Our Autumnal Years: Coming Back Home
Coming Home to Grieve
We may fear (and even anticipate) that our Autumnal home is no longer very inviting. It may be saturated with sadness and self-loathing. And who else lives in this home: our significant other and perhaps children who have not yet left home. What are they likely to think and feel about the changing status of the Autumnal man or women? Are they angry? Do they feel vulnerable? The widely read book of the 1960s, Zen and the Art of Motorcycle Maintenance is ostensibly about a father, Robert Persig (2009), who is searching for quality in his life. Persig’s search on a motorcycle includes a son, who rides on the back of the bike. The father is seeking enlightenment, but his son sees nothing but his father’s back while clinging to him on the motorcycle. Why can’t the Zen-enlightened Persig see that he is depriving his son of his own experiences in life? How can he be so eloquent about the world of abstraction, while being so blind to the needs of his own son? How could he be blind to the fact that the world he wanted to love includes his son too?
There are essentially three kinds of losses that we are likely to face (or at least fear) as we enter our Autumnal years. First, we must grieve the losses over which we have no control. We mourn the loss of friends, parents or a job. It is usually during our Fifties, Sixties and Seventies that we begin to face this first kind of loss. We must face the death of our parents and of people our own age who we know and love. We often grieve the loss of opportunities to say good-bye to them. In some sense, as we bid farewell to our colleagues (as well as our parents and other people of their generation) we are saying good-bye to a part of ourselves (Freud, 1917). This type of loss often portents the grieving in which we must begin to engage as we start to bid farewell to parts of ourselves during our Autumnal years.
There is a second kind of loss. We grieve losses over which we do have control. We make tough choices between different life options. We must prune the garden of our life. This second type of loss requires a different kind of grieving. Our colleague, Bob Shukraft (personal communication) (who died at a much too early age) suggested that the primary developmental tasks in the first half of our life concern the expansion of our capabilities, whereas the developmental tasks of the second half of life generally concern the difficult choices we must make between different life options. To make room for our new dreams and our new voices, we must get rid of several outmoded parts of ourselves. We must weed our garden. We must create a new home for ourselves. We must create this new home in collaboration with those we love.
We find it hard to throw out old papers, computer files or memorabilia. We usually drag them from one organization to the next and from home to home. The so-called “object-relations” psychotherapists write about “transitional objects.” They suggest that we tend to carry something from our old home to our new home in order to provide some continuity between the old and new. Classic transitional objects include teddy bears, special blankets and a favourite doll. As adults, we also have our transitional objects. Our own teddy bears (be they our favourite books, photo albums or an old set of golf clubs) play an important (though often unacknowledged) role in our transition to a new home. They occupy valuable space and gather dust.
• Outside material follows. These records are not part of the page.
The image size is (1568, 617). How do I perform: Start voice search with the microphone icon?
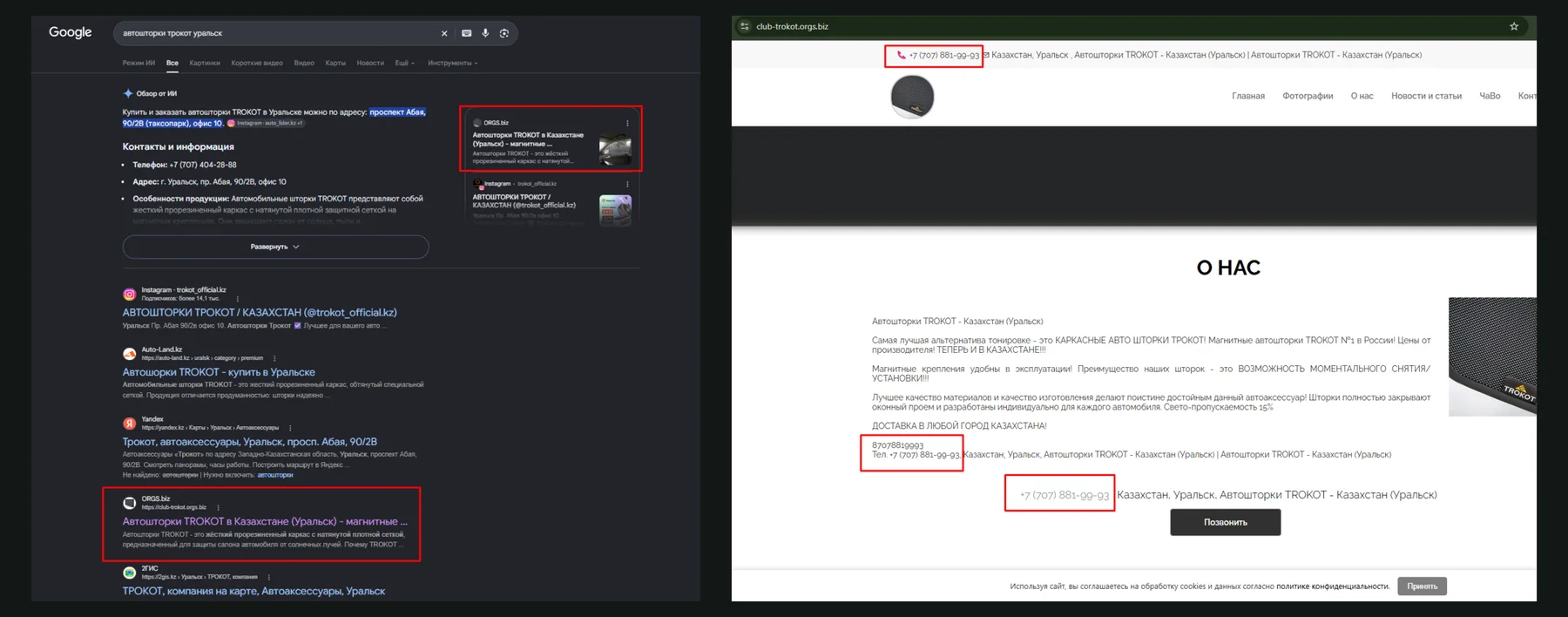point(485,33)
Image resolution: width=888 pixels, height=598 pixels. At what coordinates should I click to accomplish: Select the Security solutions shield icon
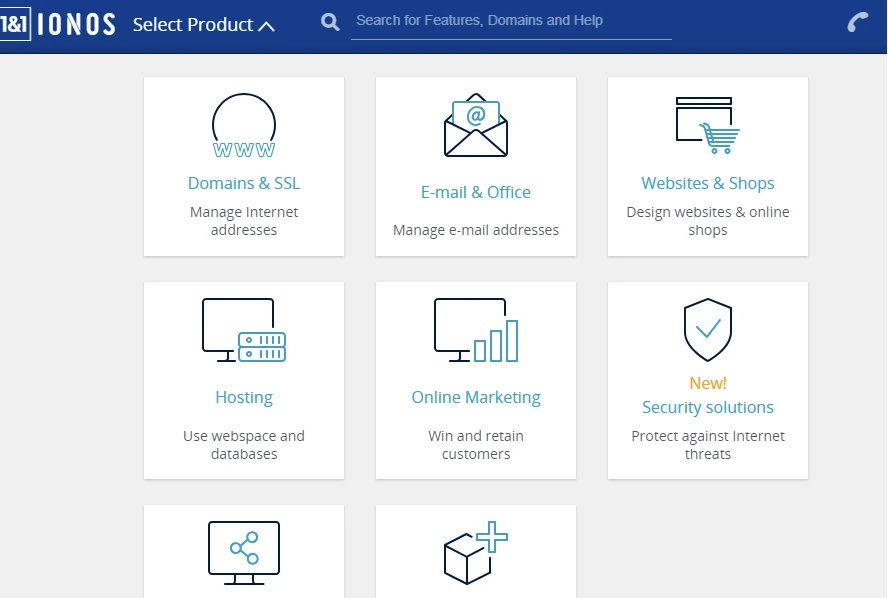[x=707, y=330]
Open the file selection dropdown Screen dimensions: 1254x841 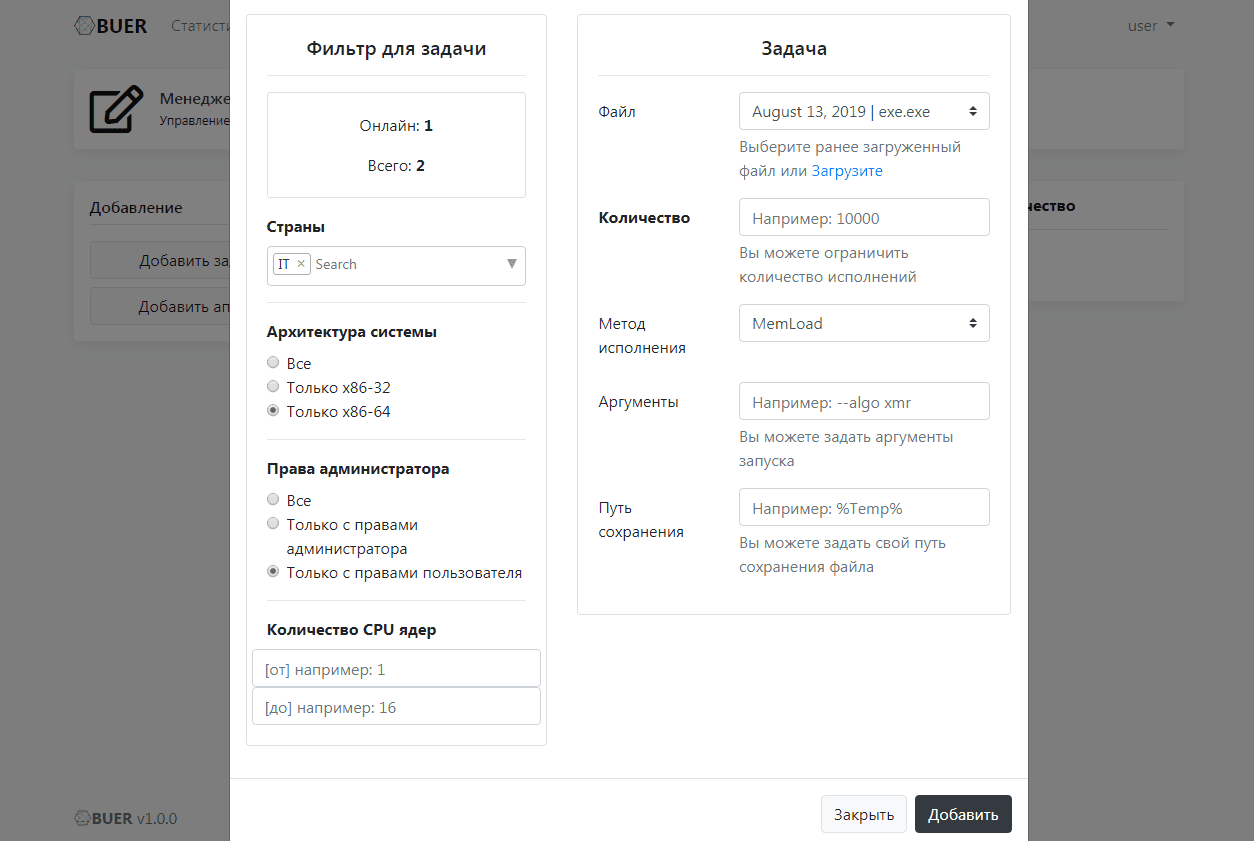pyautogui.click(x=864, y=112)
Yet some of these papers, files, playthings and memorabilia are treasures. We need to be careful about what we discard. This is what George Vaillant (2012) was referring to when he described the role played by generative guardians in our society. The ‘Delete File’ function on the computer that we use might ask: “Do you really want to eliminate this file?” We need to ask ourselves a similar question. Sometimes old projects link again (or for the first time) to new-found or re-emerging interests. These items may move to the top of our list. When we throw out old files, we are also getting rid of old dreams that were never fulfilled or that received little attention. Many of us get stubborn during our Autumnal years: we don’t want to give up something, even though it is no longer of interest to us or relevant to our career.